Text under study>
⟨

Thursday, September 27, 2007

Offline Web 2.0

Everyone's abuzz about bringing the Web offline. Not shutting it down, but allowing webapps to be accessed offline.

Once you get past the initial "why would you do that?" there are some benefits. Some webapps do things desktop software simply doesn't. Many content-authoring apps don't need network access for 80%+ of their operation.

Somehow I don't see this being a huge success though. Not because it isn't a good idea, but the hassle involved. The story has already played out with Lotus Notes database replication, which personally I steer well clear of. Maybe Web 2.0 will make the required usability improvements; even so I see this as a niche.

Wednesday, September 19, 2007

Yet another reason to dislike Java

Java doesn't deal with lists fluently.


All I'm doing here is splitting a comma-separated string, adding MY_NAME and joining. In Java:

List list = new ArrayList();
list.addAll(Arrays.asList(original.split(",")));
list.add(MY_NAME);
StringBuffer newString = new StringBuffer();
for (int i = 0; i < list.size(); i++) {
newString.append(list.get(i));
if (i+1 < list.size())
newString.append(',');
}


In Ruby:

original.split(",").push(MY_NAME).join(",")

Back to Java again... because this beautiful listcentric pattern isn't supported, I end up using the below code. It's less DRY and the intention is obscured.

⟩

Dataset extract>
⟨

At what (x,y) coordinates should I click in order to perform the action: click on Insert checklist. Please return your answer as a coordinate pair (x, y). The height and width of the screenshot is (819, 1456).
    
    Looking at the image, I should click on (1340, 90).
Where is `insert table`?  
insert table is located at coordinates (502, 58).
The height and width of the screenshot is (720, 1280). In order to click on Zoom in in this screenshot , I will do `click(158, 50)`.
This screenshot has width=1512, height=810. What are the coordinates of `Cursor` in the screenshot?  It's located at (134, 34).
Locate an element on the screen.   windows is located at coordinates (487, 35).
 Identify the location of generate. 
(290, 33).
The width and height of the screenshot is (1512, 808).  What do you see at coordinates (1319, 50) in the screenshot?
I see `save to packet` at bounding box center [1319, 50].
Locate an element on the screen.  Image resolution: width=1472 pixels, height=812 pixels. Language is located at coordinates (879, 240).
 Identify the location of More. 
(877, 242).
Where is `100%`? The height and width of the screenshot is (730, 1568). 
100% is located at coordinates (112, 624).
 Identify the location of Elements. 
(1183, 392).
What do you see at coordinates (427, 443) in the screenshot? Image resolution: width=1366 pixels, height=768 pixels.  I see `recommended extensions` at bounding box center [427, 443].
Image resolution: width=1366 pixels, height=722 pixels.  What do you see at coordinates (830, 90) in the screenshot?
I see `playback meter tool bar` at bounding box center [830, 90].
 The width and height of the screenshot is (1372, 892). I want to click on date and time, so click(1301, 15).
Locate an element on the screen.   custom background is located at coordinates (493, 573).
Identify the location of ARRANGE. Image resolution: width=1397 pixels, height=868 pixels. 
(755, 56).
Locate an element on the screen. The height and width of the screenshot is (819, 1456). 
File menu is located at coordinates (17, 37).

⟩

Brief 1> List the methods chained together in the Ruby one-liner in the blog posts.
Brief 2> Continue the blog posts on offline Web 2.0 and Java from the point where they stop.

Task result 1> split, push, join

Task result 2>
String newString;
if (original.length() > 0)
newString = original.trim() +","+ MY_NAME;
else newString = MY_NAME;

Friday, September 14, 2007

Shared RSS, pt 2

I've done it now.

I really like the Shared RSS feature of Google Reader. It bugs me that when I find a cool page, I have to post on my blog here about it. That clutters this blog, obscuring the little original content I do provide.

So (all credit to Mike T for the idea) I've created a second blog, which is autoshared from Google Reader. So everything I post there should end up in my Shared RSS. That means you know what you're getting - inimitable scrawlings of myself from here, links from the RSS.


Check it out by the way, the first article linked through the new mechanism is a cracker.
My Shared RSS - feed

Wednesday, September 5, 2007

Spike theory

Every so often, I get to use something I learnt at university. Rarely on work, but it's still cool. This time, it relates to WoW, which makes it doubleplus cool. In my world.

Top-end combat in WoW consists of a tank, some healers and some DPS (damagers). An important constraint on the DPS is to do less "threat" than the tank. This is usually okay, a good tank will on average deal more threat than the DPS. However, critical hits and crit chains (several crits in a row) increase short-term threat considerably. If this "threat spike" pushes the DPSer over the tank's threat, they usually die. So the size and frequency of one's spikes is of key interest.

Returning to school, queuing theory helps predict how long the queue at a checkout will be. It assumes a server who deals with customers at a steady pace and customers who arrive in a Poisson distribution. Can you see the connection yet?

If we pretend crits are the customers, and the server deals with crits at the effective crit rate, then we can see how long the queue is likely to get. That is, how many unexpected crits are likely to happen in a short time frame. It is possible, of course, for every single attack to crit over a 10 minute period despite only a 1% crit rate - however this is incredibly unlikely!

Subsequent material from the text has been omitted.